Awesome
Beyond Class-Conditional Assumption: A Primary Attempt to Combat Instance-Dependent Label Noise.
This is the official repository for the paper Beyond Class-Conditional Assumption: A Primary Attempt to Combat Instance-Dependent Label Noise. (AAAI 2021). In this paper, one of the contributions is to provide rigorous motivations for studying instance-dependent label noise.
@inproceedings{chen2021beyond,
title={Beyond Class-Conditional Assumption: A Primary Attempt to Combat Instance-Dependent Label Noise.},
author={Chen, Pengfei and Ye, Junjie and Chen, Guangyong and Zhao, Jingwei and Heng, Pheng-Ann},
booktitle={Proceedings of the AAAI Conference on Artificial Intelligence},
year={2021}
}
0. Requirements
- python 3.6+
- torch 1.2+
1. Instance-Dependent Noise (IDN)
1.1. Noisy labels used in this paper
In our experiments, we generated noisy labels of IDN for MNIST and CIFAR-10. Here we release the related files.

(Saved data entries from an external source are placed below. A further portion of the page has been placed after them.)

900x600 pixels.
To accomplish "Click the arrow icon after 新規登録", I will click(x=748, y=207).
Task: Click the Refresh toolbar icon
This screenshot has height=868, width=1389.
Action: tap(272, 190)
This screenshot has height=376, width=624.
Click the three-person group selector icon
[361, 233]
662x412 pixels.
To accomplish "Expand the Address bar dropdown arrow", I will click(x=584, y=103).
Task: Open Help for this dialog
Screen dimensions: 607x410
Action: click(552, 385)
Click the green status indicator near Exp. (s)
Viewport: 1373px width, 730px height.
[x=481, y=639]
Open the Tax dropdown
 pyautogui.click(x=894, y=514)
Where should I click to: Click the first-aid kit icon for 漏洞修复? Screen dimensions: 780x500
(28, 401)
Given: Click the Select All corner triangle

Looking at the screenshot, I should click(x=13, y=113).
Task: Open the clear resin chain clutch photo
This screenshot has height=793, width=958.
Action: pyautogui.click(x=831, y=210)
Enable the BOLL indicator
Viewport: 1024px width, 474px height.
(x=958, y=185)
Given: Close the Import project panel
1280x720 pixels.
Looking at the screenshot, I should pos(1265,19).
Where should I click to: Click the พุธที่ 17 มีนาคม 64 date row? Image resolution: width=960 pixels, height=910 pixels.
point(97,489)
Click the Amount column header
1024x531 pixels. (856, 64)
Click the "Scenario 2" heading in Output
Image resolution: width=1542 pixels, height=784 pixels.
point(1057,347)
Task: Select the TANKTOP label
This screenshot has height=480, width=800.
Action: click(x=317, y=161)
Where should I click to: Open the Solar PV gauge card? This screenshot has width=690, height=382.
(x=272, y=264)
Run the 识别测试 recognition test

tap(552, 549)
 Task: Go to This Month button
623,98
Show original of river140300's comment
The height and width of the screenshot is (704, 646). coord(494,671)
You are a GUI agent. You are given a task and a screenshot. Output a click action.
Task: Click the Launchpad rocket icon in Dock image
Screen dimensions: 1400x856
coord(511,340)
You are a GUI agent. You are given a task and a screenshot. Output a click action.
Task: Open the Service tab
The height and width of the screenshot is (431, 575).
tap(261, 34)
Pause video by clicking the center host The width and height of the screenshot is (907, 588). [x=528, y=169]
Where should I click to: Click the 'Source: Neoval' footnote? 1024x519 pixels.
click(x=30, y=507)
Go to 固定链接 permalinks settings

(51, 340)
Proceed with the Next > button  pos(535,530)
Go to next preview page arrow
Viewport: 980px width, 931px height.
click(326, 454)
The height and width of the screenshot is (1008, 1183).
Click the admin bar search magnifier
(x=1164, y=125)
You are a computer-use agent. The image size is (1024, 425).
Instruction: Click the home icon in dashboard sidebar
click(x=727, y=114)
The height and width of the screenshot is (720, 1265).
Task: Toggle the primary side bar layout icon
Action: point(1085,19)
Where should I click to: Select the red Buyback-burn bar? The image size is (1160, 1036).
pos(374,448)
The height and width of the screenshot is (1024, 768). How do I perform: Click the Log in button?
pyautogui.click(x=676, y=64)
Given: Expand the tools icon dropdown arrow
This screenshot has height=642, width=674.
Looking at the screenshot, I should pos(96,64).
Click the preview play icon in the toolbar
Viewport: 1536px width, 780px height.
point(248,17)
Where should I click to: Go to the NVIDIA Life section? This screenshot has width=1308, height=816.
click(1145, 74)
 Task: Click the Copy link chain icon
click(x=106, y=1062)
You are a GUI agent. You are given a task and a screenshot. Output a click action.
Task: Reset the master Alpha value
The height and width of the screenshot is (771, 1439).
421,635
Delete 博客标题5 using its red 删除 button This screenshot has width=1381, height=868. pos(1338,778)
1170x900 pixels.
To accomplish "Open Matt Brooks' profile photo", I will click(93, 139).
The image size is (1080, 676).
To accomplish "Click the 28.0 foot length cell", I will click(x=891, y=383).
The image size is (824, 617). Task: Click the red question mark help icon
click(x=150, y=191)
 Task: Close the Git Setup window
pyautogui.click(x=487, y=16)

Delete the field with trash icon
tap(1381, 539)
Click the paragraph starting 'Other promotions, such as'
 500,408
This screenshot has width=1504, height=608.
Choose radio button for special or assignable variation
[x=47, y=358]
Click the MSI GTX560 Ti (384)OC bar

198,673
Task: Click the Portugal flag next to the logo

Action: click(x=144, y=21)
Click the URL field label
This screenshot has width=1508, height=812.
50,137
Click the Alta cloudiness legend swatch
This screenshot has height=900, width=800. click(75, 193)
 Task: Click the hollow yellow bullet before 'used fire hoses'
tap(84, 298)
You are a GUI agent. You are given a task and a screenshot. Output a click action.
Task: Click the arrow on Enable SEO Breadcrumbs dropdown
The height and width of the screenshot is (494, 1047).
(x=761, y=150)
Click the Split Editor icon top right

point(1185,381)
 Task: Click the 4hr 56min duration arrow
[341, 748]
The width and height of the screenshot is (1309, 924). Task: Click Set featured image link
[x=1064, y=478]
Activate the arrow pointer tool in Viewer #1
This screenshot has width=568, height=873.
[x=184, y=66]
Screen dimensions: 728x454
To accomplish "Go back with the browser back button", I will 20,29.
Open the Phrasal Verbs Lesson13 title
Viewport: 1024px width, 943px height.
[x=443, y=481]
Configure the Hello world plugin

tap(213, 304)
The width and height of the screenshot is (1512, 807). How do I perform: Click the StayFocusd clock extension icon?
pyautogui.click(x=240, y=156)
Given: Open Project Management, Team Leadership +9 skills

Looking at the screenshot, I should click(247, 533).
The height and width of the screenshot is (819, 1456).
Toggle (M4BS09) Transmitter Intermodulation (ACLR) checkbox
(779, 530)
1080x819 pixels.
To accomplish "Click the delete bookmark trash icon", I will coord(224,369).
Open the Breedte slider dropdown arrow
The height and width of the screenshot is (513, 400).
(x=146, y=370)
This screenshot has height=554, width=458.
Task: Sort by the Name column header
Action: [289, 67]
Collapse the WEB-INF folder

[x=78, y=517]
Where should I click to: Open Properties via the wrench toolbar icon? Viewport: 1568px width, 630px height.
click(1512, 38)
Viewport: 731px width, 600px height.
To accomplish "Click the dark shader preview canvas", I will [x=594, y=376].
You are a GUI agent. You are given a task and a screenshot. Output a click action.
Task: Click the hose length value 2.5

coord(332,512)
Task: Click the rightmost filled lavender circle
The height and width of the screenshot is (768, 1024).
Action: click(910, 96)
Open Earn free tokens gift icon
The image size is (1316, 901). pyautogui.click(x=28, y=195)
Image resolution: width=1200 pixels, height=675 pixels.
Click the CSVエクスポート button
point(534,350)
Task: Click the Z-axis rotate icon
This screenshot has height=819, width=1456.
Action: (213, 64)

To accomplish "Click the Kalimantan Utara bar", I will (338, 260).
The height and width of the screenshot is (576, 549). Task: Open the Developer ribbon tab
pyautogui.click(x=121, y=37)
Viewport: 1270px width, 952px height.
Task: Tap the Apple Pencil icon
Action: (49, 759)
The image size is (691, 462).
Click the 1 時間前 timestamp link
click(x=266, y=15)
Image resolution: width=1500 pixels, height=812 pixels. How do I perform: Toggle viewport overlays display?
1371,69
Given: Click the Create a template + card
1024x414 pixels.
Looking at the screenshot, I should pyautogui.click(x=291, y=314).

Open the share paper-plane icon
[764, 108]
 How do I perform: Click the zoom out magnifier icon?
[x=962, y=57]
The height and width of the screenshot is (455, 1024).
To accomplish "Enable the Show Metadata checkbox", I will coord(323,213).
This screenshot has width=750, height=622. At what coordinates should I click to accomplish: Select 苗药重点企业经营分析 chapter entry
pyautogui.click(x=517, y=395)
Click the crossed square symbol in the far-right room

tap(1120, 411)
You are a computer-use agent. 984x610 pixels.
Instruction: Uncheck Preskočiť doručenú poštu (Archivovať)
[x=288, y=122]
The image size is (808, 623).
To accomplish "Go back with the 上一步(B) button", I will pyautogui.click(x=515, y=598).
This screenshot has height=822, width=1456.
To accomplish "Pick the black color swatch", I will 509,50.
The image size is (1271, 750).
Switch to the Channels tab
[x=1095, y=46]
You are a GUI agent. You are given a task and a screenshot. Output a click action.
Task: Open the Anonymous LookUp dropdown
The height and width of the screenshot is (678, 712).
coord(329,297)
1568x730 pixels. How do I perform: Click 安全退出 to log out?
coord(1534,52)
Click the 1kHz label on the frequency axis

data/CIFAR10/label_noisy/dependent0.1.csv
data/CIFAR10/label_noisy/dependent0.2.csv
data/CIFAR10/label_noisy/dependent0.3.csv
data/CIFAR10/label_noisy/dependent0.4.csv
data/MNIST/label_noisy/dependent0.1.csv
data/MNIST/label_noisy/dependent0.2.csv
data/MNIST/label_noisy/dependent0.3.csv
data/MNIST/label_noisy/dependent0.4.csv
If you are developing novel methods, you are encouraged to use these files for a fair comparison with the results reported in our paper. The index in the .csv file is consistent with the default dataset in torchvision. For example, to get a CIFAR-10 dataset with 40% IDN, you can use the following scripts in you code.
from torchvision import datasets
train_dataset_noisy = datasets.CIFAR10(root, train=True, download=True, transform=transform)
targets_noisy = list(pd.read_csv('./data/CIFAR10/label_noisy/dependent0.4.csv')['label_noisy'].values.astype(int))
train_dataset_noisy.targets = targets_noisy
To get a MNIST dataset with 40% IDN, you can use the following scripts in you code.
from torchvision import datasets
train_dataset_noisy = datasets.MNIST(root, train=True, download=True, transform=transform)
targets_noisy = torch.Tensor(pd.read_csv('./data/MNIST/label_noisy/dependent0.4.csv')['label_noisy'].values.astype(int))
train_dataset_noisy.targets = targets_noisy
1.2. Synthetizing IDN
If you prefer to synthetize IDN, e.g., to synthetize 45% IDN for CIFAR-10, you can use the following commands.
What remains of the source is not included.